Jones grew up in a place famous for wide sandy beaches and an aggressive, fun-in-the-sun tourism industry ... That humid, brackish universe seeps through the pages of Low Country. A storyteller from a long line of Southern storytellers, Jones forgoes tidy narratives and traditional story arcs. Her childhood was way too chaotic for that. There is a swampiness to her telling of stories-within-stories that meander and recoil and circle back on themselves, holding the reader in her thrall through every zig and zag ... With childlike wonder, Jones pulls back the Spanish moss to reveal the swampy muck of her youth and blends it with tall tales, weather reports, history lessons, and family lore in captivating, lyrical prose that carries the reader along like a slow river water park ride on a lazy, sunny day.
Starting with the narrator’s account of seeing the ghost of a woman she once knew, we are pulled into the depths of a landscape made vivid through its densely layered stories. Jones takes this responsibility seriously, as she carefully uncovers detail after detail of her experience of South Carolina, providing a more dynamic sense of setting. In addition to gaining leeway by including the supernatural, Jones also takes liberties with embellishing the story ... Jones’ attention to language is what makes this memoir a stunning read ... At times amusing and other times heartbreaking, her care with language shines through in every page ... Jones provides a brilliant look into the cracks of a family, channeling the folktales and sayings from her ancestors, and bringing them to the page ... The trauma passed down through Jones’ line is fraught, but her storytelling conveys compassion to the characters that helped shape her life.
There is sharp prose ... There are also some clunky metaphors ... There are distracting asides to the reader ... And some phrases that are just confusing ... There are also phrases that hold the whole thing together ... I had little interest in stories of the hard-drinking, sometimes violent, often broke, outlaw country musician-father and much more interest in the women ... The violence that threads through these pages is brutal: physical and verbal abuse that would leave most of us shattered ... The matter-of-fact way Jones writes about hurricanes is some of the best regional writing in the book ... A difficult, sometimes meandering, but ultimately, powerful debut.

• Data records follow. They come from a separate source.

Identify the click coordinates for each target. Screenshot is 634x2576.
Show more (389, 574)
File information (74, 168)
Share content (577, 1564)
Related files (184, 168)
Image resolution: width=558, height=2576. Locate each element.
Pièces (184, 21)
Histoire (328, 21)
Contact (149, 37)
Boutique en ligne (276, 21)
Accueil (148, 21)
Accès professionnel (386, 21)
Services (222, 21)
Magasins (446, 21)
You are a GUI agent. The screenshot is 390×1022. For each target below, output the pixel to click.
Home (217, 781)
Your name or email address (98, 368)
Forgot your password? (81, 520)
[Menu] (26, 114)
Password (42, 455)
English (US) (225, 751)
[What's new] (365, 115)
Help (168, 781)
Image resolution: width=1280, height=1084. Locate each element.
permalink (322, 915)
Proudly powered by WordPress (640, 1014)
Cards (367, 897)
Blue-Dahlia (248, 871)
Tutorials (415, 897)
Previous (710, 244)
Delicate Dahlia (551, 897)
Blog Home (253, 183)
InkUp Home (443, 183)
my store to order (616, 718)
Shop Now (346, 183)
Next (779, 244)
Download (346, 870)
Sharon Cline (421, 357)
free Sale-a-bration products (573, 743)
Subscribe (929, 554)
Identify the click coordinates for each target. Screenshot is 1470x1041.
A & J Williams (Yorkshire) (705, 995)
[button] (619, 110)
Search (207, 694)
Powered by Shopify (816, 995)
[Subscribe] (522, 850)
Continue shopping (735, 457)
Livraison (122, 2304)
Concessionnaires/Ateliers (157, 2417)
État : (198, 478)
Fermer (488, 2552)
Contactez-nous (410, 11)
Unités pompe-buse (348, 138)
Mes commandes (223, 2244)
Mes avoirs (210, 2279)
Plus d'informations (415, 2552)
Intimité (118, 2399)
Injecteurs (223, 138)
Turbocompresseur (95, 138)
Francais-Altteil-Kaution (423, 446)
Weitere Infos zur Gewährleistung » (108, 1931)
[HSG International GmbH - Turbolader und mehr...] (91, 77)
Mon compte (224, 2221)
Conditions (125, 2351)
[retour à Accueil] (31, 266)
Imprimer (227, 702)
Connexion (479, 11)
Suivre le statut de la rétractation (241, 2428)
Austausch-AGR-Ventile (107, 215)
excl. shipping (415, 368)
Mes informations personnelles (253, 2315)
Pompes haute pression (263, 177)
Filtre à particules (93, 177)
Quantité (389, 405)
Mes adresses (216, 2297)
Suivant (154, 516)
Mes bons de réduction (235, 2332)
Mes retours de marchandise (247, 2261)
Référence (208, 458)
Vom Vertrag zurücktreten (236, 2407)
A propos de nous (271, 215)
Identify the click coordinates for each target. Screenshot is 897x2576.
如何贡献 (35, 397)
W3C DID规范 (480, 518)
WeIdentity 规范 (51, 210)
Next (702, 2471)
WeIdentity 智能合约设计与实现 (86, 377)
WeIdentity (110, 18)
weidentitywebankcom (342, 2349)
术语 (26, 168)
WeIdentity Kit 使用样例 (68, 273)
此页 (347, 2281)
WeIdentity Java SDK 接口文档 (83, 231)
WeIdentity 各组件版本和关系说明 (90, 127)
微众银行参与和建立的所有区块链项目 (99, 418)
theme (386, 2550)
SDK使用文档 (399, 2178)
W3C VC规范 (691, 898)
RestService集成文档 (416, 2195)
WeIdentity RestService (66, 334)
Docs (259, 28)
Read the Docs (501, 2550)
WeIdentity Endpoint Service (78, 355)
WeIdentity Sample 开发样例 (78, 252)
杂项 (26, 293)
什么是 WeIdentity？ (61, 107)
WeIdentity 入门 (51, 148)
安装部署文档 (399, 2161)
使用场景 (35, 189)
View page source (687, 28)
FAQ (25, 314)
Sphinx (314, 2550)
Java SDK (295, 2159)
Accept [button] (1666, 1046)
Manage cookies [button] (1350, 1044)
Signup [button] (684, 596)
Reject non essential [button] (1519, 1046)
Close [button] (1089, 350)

Jones has succeeded in the role of family archivist, imploring us to see that the story of the Jones family is the story of South Carolina, and the story of J. Nicole Jones is the story of the women who preceded her. Low Country teaches the ways family is born out of place, and the ways we are born out of each other ... Jones makes us feel intimate with her home in the Low Country through her renderings of great uncles, rejected cousins, and sympathetic grandparents ... There is not much difference between family histories and the parables of our places, and Jones illustrates the reasons someone would prefer to remember stories as mythologies; the less real people become in our minds, the less material their violence.
Reading Low Country...is like listening to a country music song written by Dostoyevsky (lots of crime, but the wrong folks getting punished), with Tom Robbins as his side man. And a little Tennessee Williams thrown in. There’s no doubt this talented young woman can write, often brilliantly. Many a passage of this familial strife and personal coming-of-age chronicle fairly hums on the page, amplified by sharp observation, razor-edge emotion and a delicious turn of phrase ... The book opens on a mournful tenor which is generally sustained throughout, though with a magma chamber of rage just below the surface. Jones’ eccentric use of language, while arresting, could have used judicious cutting, the digressions particularly. Editing can be a tightrope walk between retaining the author’s distinctive voice and reining in her more self-indulgent impulses. And sometimes Jones overplays her hand, extending a delightful phrase past the breaking point. Wonderful descriptions, metaphors and similes compete with strained ones.
... a haunting, lyrical narrative ... Jones crafts a gothic setting for a literary memoir, while maintaining an invitingly informal narrative voice. With a series of vivid snapshots, she charts the rise of her family's wealth as they acquired beachfront properties, as well as the hidden tolls of domestic violence and drug abuse. The author's writing shines ... ones's gift for spinning a tale is readily apparent, and her intertwining the history of the Low Country with her own familial history gives the book depth. A haunting memoir with poetic prose that will appeal to a large audience, owing to its interesting subject and skillful writing.
Jones debuts with an intoxicating if puzzling story of her dysfunctional South Carolina family ... Jones gambles on a speculative climax to her family’s story that fails to deliver. While her sentences are finely wrought, they can’t mask a weak narrative spine. This tale of a tourist-trap childhood would make a great beach read, if it weren’t for the unfocused delivery.
Ghosts and legends swirl in an affecting family memoir ... a captivating debut ... The author also lovingly portrays her feckless, hard-drinking father, who aspired to country-music stardom; her mother, often anguished and overwhelmed; and her beloved Nana. Her confidential asides to readers create a genuine sense of intimacy. Lyrical prose graces a deftly crafted narrative.